Blisworth Water Mill and Neighbouring Fields

The map above is a composite based primarily on the 1729 mapping of the fields.  At that time, any buildings were shown as miniatures of the actual construction.  Thus the water mill at the north end of the millpond appears as a house (upside-down) with a single chimney and a emerging stream more-or-less from its centre.  The stream passed under a small bridge which provides access from the end of Mill Lane (now Chapel Lane) to the Gayton Road.  The configuration of the lanes (green) and the main road (brown - Northampton Way) are immediately recognisable although the spur track off the Gayton Road was ploughed up in the 1960s and the broadened 'common' land near the mill has been aligned as a narrow road going over the "new" canal bridge.  The position of the canal (1795) is shown in this map, along with the bridge now known as Candle Bridge.

This is the only 'picture' of the mill house.  We read from notes prepared for Bridges, 1718, that the mill had an overshott (sic) wheel and the present lie of the land indicate a fall for the water of around 12 feet.  In 1729, when the map was drawn, the millpond was in fact mostly drained and there was left only a small reservoir near the mill - as shown on other maps - so that, in effect, water made its way to the mill by the path indicated by the blue arrow.  In the map, there is shown a field gate in the boundary of every field including one for the millpond field (known as Lower Pond Bank Leys.)  In one later map, when the mill had become disused, a road is shown sometimes on both sides of the mill building.  The two 'roads' can be assumed to lie at two distinct levels, one in the dry and compacted millpond and the other following the bridge.

In preparing this map, a liberty was taken in applying a blue colour over the entire field, except for a corner that one would expect would have been too high to contain water.  There is no way of knowing how far back in time one must go to find a full millpond.  However, a lease document at the NRO (YZ3559) refers to income from a number of mills in Northamptonshire in a deal between John Sedgewick, Gloscestershire, William Birke of London and Lady Dorothy Savile of London.  How any of these three relate to the Graftons is a mystery.  The wording suggests that the mill was functional in 1720 in that a reasonable rent was levied - so perhaps the conversion of the rather silted millpond to grassland occurred circa 1727 when the 2nd Duke 'tidied up his accounts' for his estate and had new maps drawn up.

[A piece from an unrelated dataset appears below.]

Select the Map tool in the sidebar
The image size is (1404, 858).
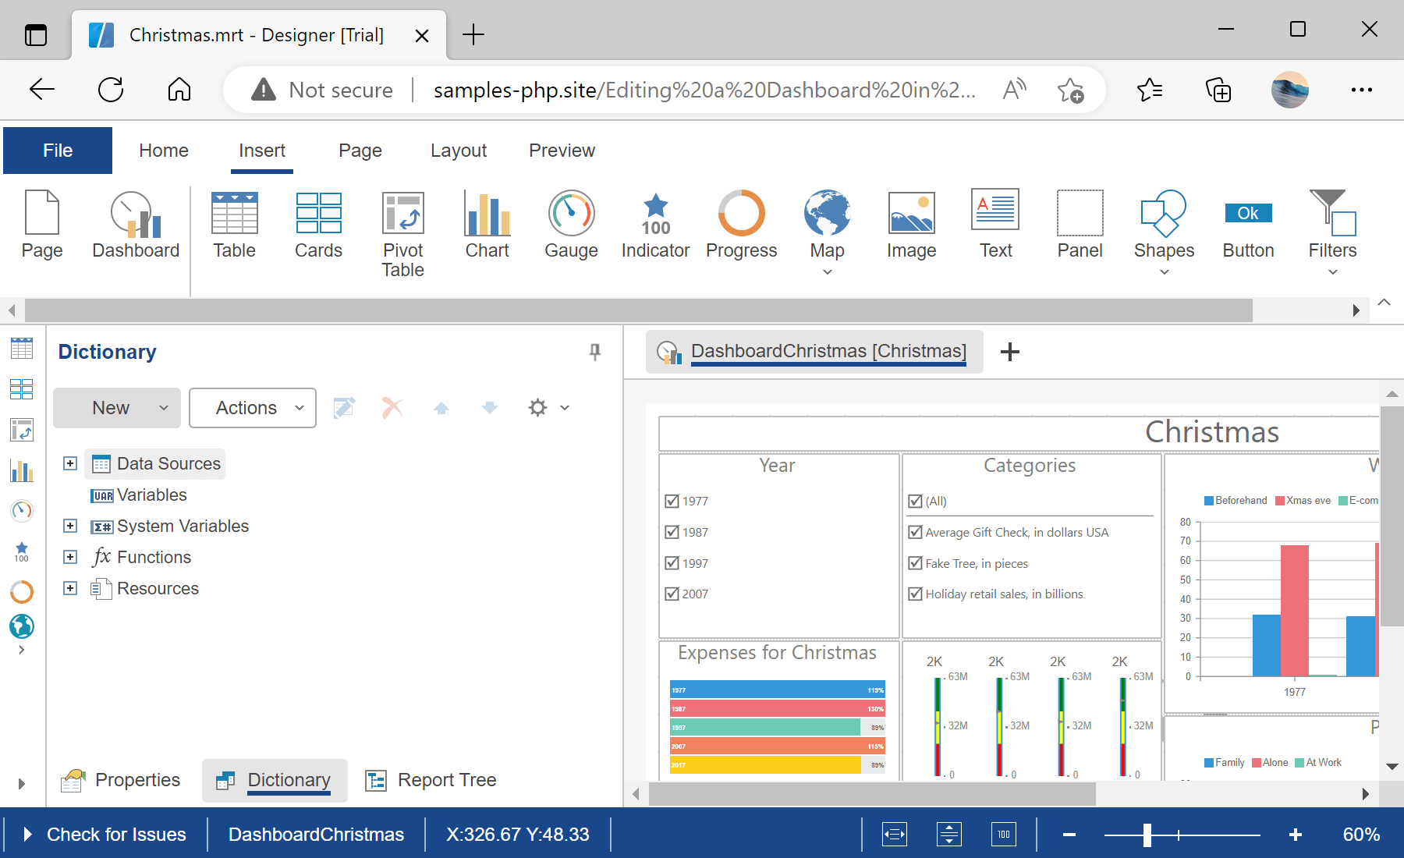click(x=22, y=626)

Most of the fields have been created by subdividing the medieval common field known as Nether (north) Field.  The subdivision took place in the 'Inclosure of Land' which involved the allocation of fields to specific farmers who were expected by the Duke of Grafton to deliver better productivity than the previous tenants.  The boundaries reflect the alignment of the original ridge and furrow cultivation, as used by medieval tenants, running down on each side of the mill stream.  A photograph of the field next to the spur track confirms this.  The process of inclosure therefore must have begun before 1729.  In 1718 it was reported that a small part had been inclosed.  It was not completed until 1815 when a new official map was drawn up - the 'Award Map'.  Some of the field boundaries still have the same alignment.

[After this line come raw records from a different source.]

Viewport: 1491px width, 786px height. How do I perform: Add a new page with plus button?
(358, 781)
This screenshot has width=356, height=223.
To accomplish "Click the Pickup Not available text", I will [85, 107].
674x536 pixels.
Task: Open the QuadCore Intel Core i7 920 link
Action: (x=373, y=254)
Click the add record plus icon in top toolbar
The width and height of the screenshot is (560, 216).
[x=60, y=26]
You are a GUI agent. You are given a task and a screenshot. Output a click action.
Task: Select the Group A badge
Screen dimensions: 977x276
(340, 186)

Note that a 1/2 acre piece of land near to Mill Lane is labelled as Glebe land.  This is almost certainly one of many parcels of land known as Church Land or Town Land which contributed to our community field.

The stream bed still takes the same path in the long straight section but is now fed from an underground culvert which delivers water from a weir at the bank of the canal.  Before the formation of a lake in 2004 and the incidence of much earth-moving, the line of the stream from the bridge to the beginning of the straight section could be easily discerned in the profile of the field.  The stream is now known as Wash Brook, both in Blisworth and Milton Malsor.  In circa 1800 it was known as Winter Brook.  However, the main stream which once fed the millpond (but presently empties into the canal) was known as South Gutter.  The more recent names of Fisher Brook or Fishweir come from a field further up the valley (Fishweir Close) which was presumably flooded to provide a fishing resource for the Lord of the Manor.

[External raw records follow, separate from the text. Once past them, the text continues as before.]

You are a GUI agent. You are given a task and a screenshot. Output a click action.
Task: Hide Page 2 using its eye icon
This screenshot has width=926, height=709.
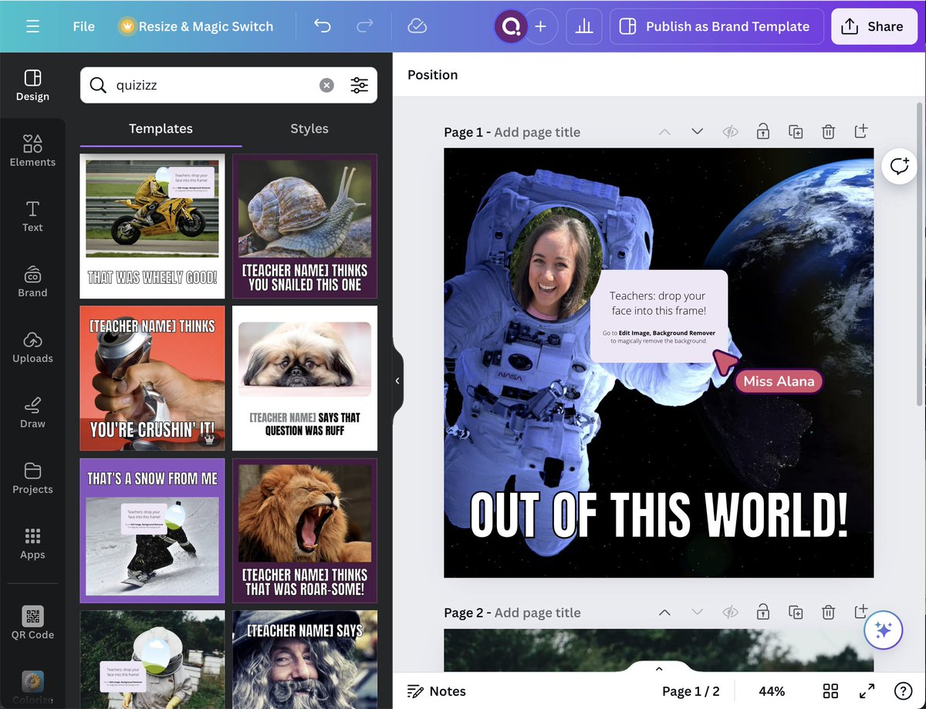click(x=730, y=612)
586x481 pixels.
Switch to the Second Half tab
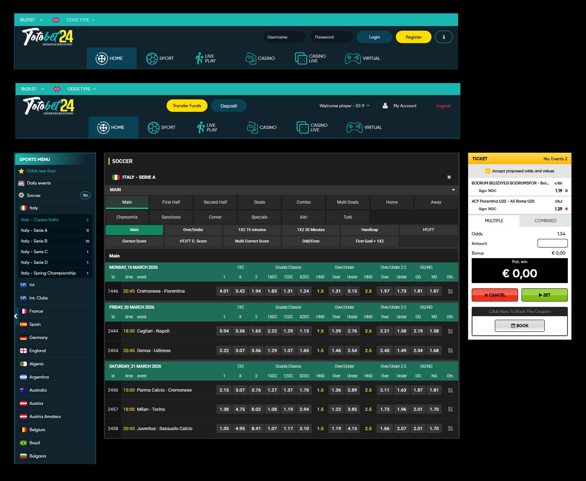215,202
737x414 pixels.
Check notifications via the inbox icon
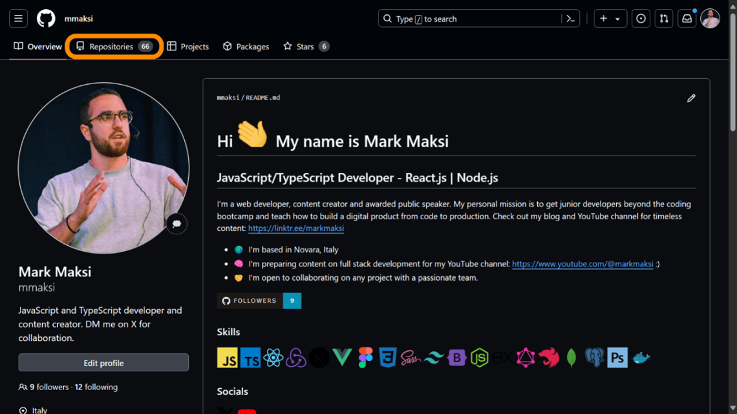coord(687,18)
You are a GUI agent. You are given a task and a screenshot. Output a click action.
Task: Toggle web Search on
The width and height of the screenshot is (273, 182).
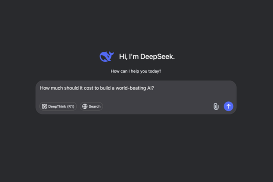[x=91, y=106]
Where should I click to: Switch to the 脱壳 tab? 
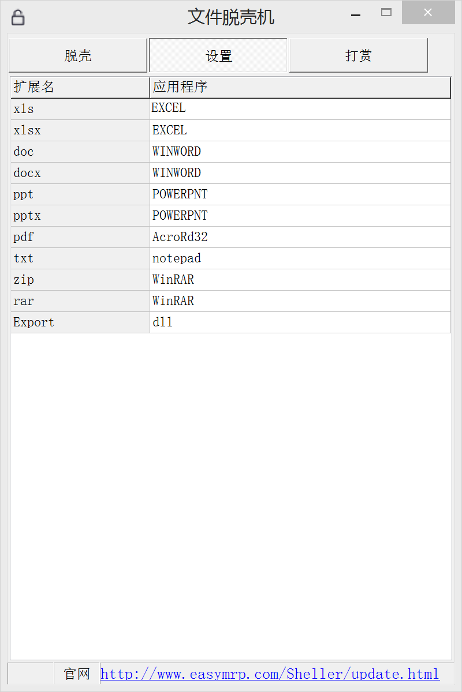[78, 56]
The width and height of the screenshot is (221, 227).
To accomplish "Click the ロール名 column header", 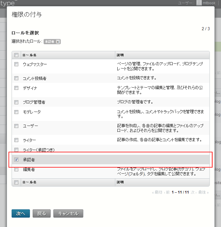I will [x=29, y=55].
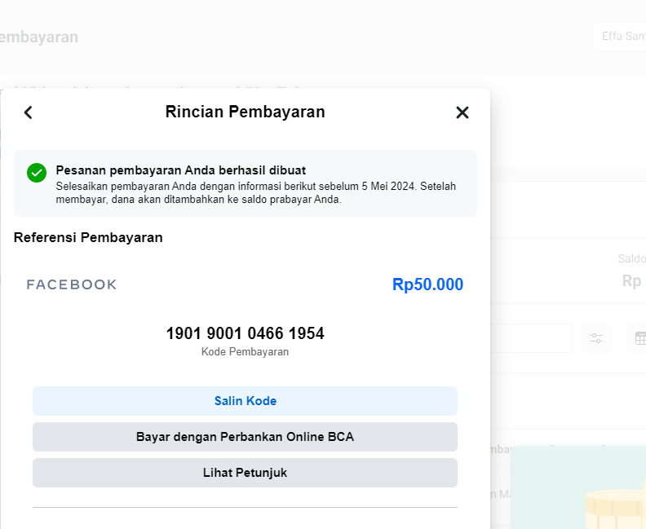Click the Kode Pembayaran label

pos(246,352)
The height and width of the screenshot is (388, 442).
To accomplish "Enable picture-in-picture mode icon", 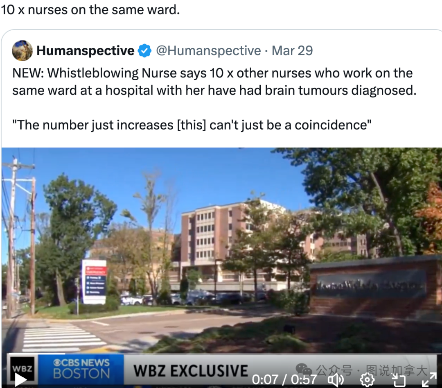I will tap(399, 380).
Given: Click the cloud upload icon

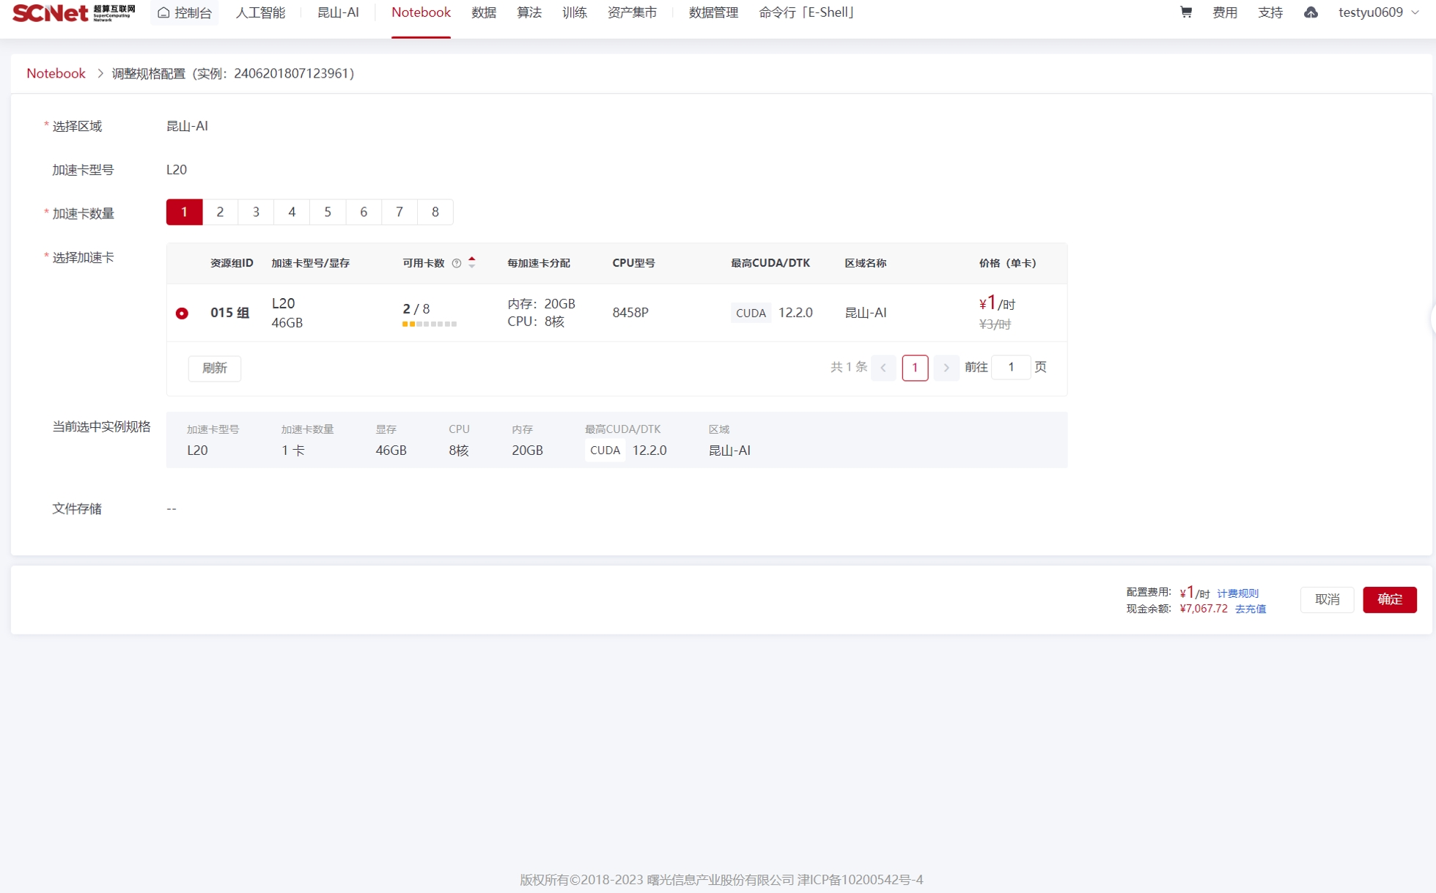Looking at the screenshot, I should [1311, 12].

The map suggests an intriguing possibility for why the present canal company (British Waterways) own a narrow strip of land immediately adjacent to the towpath at the back of the even numbered houses in Pond Bank.  The location of the canal is ghosted in the position that is derived from superimposing a 1970 OS map.  The original purchase of fields for the canal by the Grand Junction Canal Company probably included, for the sake of simplicity, just the lower part of the field marked as Pond Bank Leys.  The boundary of that field on its eastern edge 'awards' a useless strip to the canal company.  The strip is coloured yellow in the map and has been, at times, a bone of contention over the rents since the housing estate was established.  It is a supposition that at the time of the sale of the field for development, British Waterways' legal advisors were wide awake to the implications of some old map and not influenced by the position of a 20th century hedge which had become established very close to the towpath (see pictures of the weir).

Tony Marsh  March 2007

Description of the Mill 1720  ... and also all that fee from rent of four pounds reserved and issuing out of and for a mill at Blisworth in the said county [Northampton] called Overshott Mill and also all that ...  It was the only mill out of the six which was given a name, allbeit a  rather generic one.